Aim of the exercise :: Every single entry must be reproduced precisely.

Source data ::
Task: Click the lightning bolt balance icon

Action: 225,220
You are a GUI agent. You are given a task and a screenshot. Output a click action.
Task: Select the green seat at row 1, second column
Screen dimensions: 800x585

Result for this exercise ::
Task: Click the lightning bolt balance icon

Action: 225,220
You are a GUI agent. You are given a task and a screenshot. Output a click action.
Task: Select the green seat at row 1, second column
Screen dimensions: 800x585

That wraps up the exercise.